Now this situation is similar, same but different. Same in the sense it’s a tight fit to pull my one hand free, different in that I don’t have the drunk person mindset, the one that thinks they are invincible. As I continue to wiggle and pull, I pray that traffic slows down again. He’s almost completely clear of Main Street, and I need him to be slowed down enough to make a break for it. I bite down a frustrated groan and whisper-shout, “Comeon,” under my breath, the words slipping out sharper than I intend.

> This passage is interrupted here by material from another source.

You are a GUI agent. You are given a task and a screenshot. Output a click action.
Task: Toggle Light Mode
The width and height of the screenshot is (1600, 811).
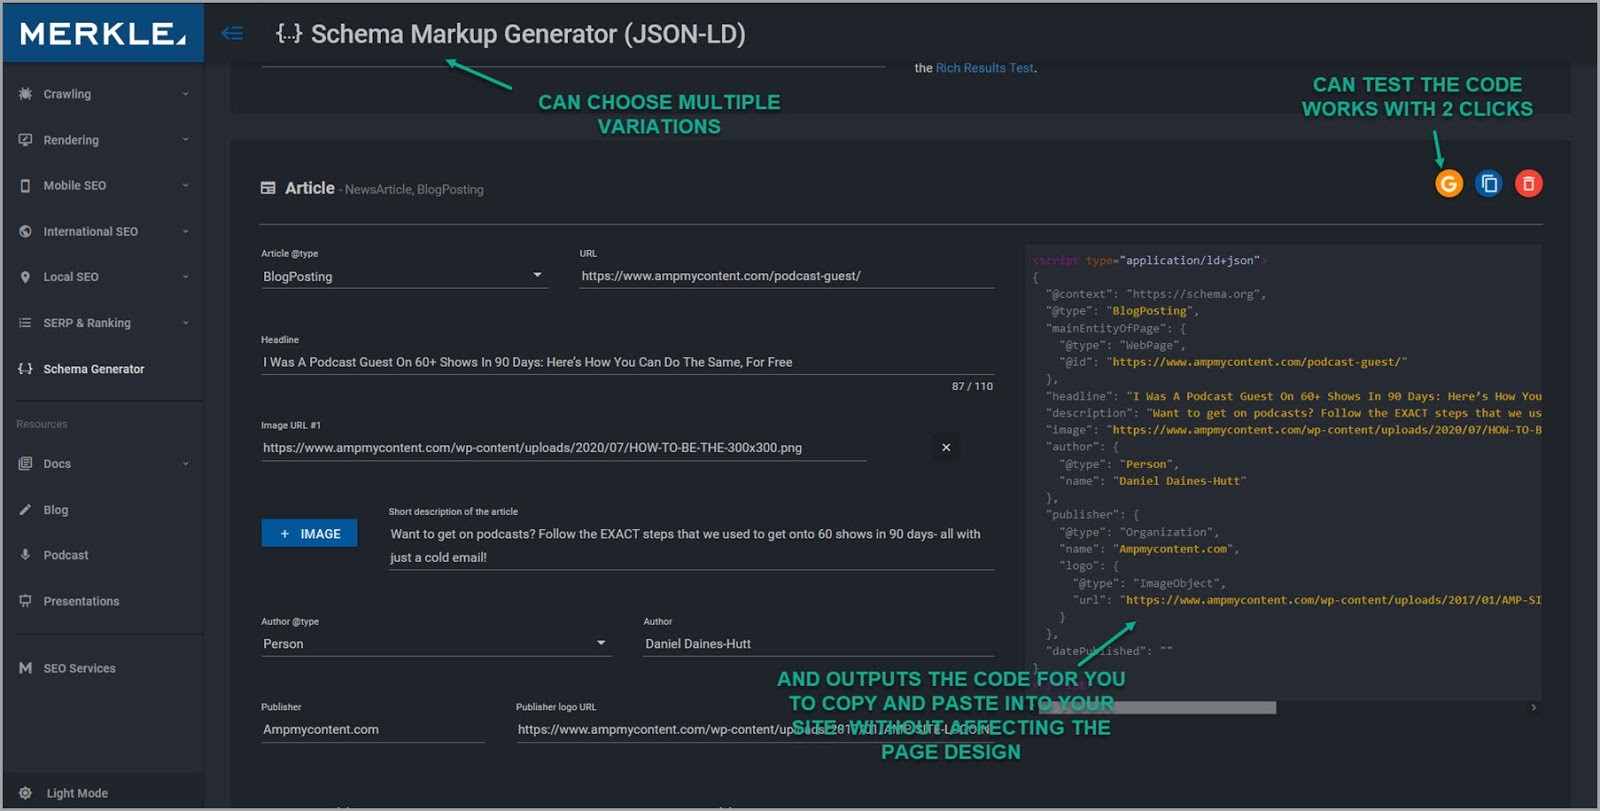click(76, 793)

Realizing my mistake, I snap my gaze back to him, forcing a casual smile. Our eyes lock in the rearview mirror, and I see his brow crease like he caught me in action. My pulse picks up speed again, this time not from fear of being caught but from the intensity of his eyes. Those dark green irises pin me in place. For a moment, I almost forget he’s my captor.
Clearing my throat and attempting to break free from his smoldering gaze, I resume my questioning.
“Are we there yet? I feel like we’re not there yet. This is giving slow-burn angst.”
He doesn’t answer. Just keeps his eyes on the road, jaw tight.
“Wow,” I say, leaning back and letting my voice drip with mock admiration. “You really go full grumpy silent type, huh?”
He flicks a quick glance, dark eyes narrowing, and grunts his response.
“Do all your sentences just come out in grunts, or is that just special treatment for me?”
“Do you ever stop talking?” His rich voice takes me by surprise.
“Oh my god, you speak! I was starting to think you were mute. This is huge character development for you!”
His hand tightens on the wheel. “Look, princess, we’ll be there before you know it, so do us both a favor and quiet down back there.”
“Princess?” I say, voice light and teasing. “Are we giving each other nicknames now? Is that what you call all your captives, or am I just special?”